- Set exercise: Copy out the lines of the records below verbatim, from the line with "Karlsruhe Zoo (522, 1057)" up to and including the line with "Hard Rock Cafe (524, 516)".

Excerpt from a dataset
┌────────

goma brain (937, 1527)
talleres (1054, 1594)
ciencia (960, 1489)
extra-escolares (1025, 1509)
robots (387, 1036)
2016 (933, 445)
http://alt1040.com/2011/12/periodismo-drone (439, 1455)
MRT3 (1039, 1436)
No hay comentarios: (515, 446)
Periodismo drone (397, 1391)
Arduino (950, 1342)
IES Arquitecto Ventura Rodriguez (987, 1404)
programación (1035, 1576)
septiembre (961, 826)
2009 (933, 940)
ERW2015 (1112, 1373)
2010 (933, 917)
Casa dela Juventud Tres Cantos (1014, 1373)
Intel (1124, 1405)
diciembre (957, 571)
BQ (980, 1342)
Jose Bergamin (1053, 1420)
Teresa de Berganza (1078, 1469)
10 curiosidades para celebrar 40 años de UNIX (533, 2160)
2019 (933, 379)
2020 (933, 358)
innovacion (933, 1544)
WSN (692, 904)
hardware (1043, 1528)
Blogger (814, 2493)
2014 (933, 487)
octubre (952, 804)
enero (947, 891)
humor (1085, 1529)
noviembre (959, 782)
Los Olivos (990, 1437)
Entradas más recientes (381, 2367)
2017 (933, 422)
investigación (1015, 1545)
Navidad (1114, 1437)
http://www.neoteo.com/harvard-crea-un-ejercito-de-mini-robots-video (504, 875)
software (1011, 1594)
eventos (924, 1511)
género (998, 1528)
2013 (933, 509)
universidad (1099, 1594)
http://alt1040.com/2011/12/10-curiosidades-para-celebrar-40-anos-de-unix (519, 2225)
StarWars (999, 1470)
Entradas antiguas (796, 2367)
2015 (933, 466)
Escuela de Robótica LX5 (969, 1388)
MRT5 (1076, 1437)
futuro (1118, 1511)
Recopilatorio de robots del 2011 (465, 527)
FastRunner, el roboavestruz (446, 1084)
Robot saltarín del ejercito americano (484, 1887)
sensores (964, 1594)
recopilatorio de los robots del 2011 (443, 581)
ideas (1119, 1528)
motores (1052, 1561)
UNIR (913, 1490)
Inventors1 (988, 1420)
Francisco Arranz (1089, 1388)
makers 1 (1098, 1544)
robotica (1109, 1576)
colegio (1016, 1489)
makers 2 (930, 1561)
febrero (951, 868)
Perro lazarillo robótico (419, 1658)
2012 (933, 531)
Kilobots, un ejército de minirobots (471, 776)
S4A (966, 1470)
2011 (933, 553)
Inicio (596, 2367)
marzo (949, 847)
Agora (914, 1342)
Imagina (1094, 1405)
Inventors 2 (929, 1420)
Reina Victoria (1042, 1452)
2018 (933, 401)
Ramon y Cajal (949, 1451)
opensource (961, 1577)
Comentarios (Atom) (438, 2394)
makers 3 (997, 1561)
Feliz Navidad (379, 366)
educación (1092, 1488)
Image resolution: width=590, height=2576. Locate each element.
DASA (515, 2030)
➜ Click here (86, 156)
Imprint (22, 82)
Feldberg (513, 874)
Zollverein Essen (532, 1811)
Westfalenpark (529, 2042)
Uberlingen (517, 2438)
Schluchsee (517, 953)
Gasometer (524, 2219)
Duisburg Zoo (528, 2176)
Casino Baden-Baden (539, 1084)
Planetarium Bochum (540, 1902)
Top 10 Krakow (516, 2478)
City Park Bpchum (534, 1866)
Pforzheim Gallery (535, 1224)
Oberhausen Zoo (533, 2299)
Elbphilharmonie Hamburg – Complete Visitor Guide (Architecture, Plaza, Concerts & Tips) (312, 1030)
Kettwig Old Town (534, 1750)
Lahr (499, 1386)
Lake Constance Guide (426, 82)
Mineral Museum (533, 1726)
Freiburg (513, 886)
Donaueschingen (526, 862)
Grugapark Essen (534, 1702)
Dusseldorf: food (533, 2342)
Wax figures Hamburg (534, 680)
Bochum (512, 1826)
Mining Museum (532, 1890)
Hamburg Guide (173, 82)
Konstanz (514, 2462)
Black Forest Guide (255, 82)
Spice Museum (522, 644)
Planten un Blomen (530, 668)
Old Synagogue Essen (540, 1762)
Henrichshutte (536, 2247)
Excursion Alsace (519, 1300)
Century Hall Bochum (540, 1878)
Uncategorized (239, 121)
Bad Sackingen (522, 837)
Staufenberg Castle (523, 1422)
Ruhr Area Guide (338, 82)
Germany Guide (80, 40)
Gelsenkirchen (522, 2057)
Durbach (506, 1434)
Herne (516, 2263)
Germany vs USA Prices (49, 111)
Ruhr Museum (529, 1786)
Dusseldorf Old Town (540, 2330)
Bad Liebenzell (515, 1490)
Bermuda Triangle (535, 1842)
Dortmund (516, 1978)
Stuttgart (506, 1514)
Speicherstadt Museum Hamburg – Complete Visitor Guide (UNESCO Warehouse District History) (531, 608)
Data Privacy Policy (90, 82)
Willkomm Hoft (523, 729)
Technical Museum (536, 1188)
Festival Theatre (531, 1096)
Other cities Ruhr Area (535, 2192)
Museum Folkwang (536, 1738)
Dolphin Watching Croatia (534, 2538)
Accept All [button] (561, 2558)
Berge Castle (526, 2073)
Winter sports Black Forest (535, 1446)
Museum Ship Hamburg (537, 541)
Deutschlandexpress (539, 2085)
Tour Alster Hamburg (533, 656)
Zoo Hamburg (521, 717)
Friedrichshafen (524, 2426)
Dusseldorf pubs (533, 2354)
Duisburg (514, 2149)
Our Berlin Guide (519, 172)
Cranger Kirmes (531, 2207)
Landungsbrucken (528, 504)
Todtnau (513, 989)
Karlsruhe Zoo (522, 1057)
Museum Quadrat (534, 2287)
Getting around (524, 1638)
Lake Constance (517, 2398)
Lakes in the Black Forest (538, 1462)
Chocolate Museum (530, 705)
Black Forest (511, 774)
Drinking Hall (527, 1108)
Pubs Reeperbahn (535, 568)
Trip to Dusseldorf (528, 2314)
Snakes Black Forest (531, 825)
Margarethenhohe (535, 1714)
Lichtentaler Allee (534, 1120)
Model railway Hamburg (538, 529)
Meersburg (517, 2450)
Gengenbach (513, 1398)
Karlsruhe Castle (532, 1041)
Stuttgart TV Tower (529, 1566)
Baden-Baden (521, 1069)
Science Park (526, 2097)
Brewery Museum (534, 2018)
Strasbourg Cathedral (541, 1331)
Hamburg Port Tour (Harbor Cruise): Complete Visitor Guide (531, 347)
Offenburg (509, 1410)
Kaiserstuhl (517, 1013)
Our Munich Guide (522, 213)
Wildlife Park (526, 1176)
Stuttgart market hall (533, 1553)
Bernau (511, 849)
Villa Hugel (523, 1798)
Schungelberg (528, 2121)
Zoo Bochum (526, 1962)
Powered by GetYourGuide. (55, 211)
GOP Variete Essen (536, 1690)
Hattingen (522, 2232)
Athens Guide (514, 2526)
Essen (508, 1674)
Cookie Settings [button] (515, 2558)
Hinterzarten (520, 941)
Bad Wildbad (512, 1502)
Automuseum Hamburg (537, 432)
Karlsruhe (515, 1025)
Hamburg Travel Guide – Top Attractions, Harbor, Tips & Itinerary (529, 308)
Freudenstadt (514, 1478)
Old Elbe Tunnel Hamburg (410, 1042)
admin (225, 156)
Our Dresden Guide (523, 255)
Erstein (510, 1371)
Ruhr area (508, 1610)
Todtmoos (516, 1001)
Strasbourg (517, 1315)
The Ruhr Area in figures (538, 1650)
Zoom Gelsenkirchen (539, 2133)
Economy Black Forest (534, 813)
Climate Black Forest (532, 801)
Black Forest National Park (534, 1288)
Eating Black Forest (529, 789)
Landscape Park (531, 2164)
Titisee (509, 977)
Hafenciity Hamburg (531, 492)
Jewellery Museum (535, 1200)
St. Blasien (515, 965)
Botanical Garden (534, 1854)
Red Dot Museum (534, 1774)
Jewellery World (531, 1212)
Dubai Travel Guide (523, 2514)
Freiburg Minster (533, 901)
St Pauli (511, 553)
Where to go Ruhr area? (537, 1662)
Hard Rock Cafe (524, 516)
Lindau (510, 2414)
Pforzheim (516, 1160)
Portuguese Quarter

└────────

- Completed exercise:
Karlsruhe Zoo (522, 1057)
Museum Quadrat (534, 2287)
Getting around (524, 1638)
Lake Constance (517, 2398)
Lakes in the Black Forest (538, 1462)
Chocolate Museum (530, 705)
Black Forest (511, 774)
Drinking Hall (527, 1108)
Pubs Reeperbahn (535, 568)
Trip to Dusseldorf (528, 2314)
Snakes Black Forest (531, 825)
Margarethenhohe (535, 1714)
Lichtentaler Allee (534, 1120)
Model railway Hamburg (538, 529)
Meersburg (517, 2450)
Gengenbach (513, 1398)
Karlsruhe Castle (532, 1041)
Stuttgart TV Tower (529, 1566)
Baden-Baden (521, 1069)
Science Park (526, 2097)
Brewery Museum (534, 2018)
Strasbourg Cathedral (541, 1331)
Hamburg Port Tour (Harbor Cruise): Complete Visitor Guide (531, 347)
Offenburg (509, 1410)
Kaiserstuhl (517, 1013)
Our Munich Guide (522, 213)
Wildlife Park (526, 1176)
Stuttgart market hall (533, 1553)
Bernau (511, 849)
Villa Hugel (523, 1798)
Schungelberg (528, 2121)
Zoo Bochum (526, 1962)
Powered by GetYourGuide. (55, 211)
GOP Variete Essen (536, 1690)
Hattingen (522, 2232)
Athens Guide (514, 2526)
Essen (508, 1674)
Cookie Settings [button] (515, 2558)
Hinterzarten (520, 941)
Bad Wildbad (512, 1502)
Automuseum Hamburg (537, 432)
Karlsruhe (515, 1025)
Hamburg Travel Guide – Top Attractions, Harbor, Tips & Itinerary (529, 308)
Freudenstadt (514, 1478)
Old Elbe Tunnel Hamburg (410, 1042)
admin (225, 156)
Our Dresden Guide (523, 255)
Erstein (510, 1371)
Ruhr area (508, 1610)
Todtmoos (516, 1001)
Strasbourg (517, 1315)
The Ruhr Area in figures (538, 1650)
Zoom Gelsenkirchen (539, 2133)
Economy Black Forest (534, 813)
Climate Black Forest (532, 801)
Black Forest National Park (534, 1288)
Eating Black Forest (529, 789)
Landscape Park (531, 2164)
Titisee (509, 977)
Hafenciity Hamburg (531, 492)
Jewellery Museum (535, 1200)
St. Blasien (515, 965)
Botanical Garden (534, 1854)
Red Dot Museum (534, 1774)
Jewellery World (531, 1212)
Dubai Travel Guide (523, 2514)
Freiburg Minster (533, 901)
St Pauli (511, 553)
Where to go Ruhr area? (537, 1662)
Hard Rock Cafe (524, 516)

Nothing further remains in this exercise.